[Dataset excerpts]
== == ==

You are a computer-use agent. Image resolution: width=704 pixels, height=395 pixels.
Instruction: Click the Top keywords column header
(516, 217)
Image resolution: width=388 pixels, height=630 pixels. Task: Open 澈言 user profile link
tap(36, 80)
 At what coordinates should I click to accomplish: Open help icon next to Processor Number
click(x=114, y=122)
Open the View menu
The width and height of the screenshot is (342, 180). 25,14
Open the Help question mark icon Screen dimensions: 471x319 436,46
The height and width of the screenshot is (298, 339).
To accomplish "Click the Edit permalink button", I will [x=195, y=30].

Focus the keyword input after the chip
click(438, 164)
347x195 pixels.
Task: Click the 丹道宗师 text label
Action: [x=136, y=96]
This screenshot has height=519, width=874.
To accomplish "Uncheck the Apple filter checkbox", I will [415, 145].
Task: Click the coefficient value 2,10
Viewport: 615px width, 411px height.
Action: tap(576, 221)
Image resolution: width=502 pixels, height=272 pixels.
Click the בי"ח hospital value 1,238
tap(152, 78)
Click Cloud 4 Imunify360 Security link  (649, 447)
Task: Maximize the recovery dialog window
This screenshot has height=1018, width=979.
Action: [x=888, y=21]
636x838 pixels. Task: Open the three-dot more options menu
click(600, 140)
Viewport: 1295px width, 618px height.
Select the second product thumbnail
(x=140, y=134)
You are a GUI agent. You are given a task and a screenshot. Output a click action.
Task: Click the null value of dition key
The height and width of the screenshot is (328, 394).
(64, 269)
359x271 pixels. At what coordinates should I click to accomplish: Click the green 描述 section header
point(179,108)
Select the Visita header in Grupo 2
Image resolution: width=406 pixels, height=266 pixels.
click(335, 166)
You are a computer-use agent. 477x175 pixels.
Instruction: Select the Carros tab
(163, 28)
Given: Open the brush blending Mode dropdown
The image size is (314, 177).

== == ==

** Assignment **
Using the entries above, tally how many lines have the word "computer" in them; write the number and nothing more.

** Answer to this exercise **
2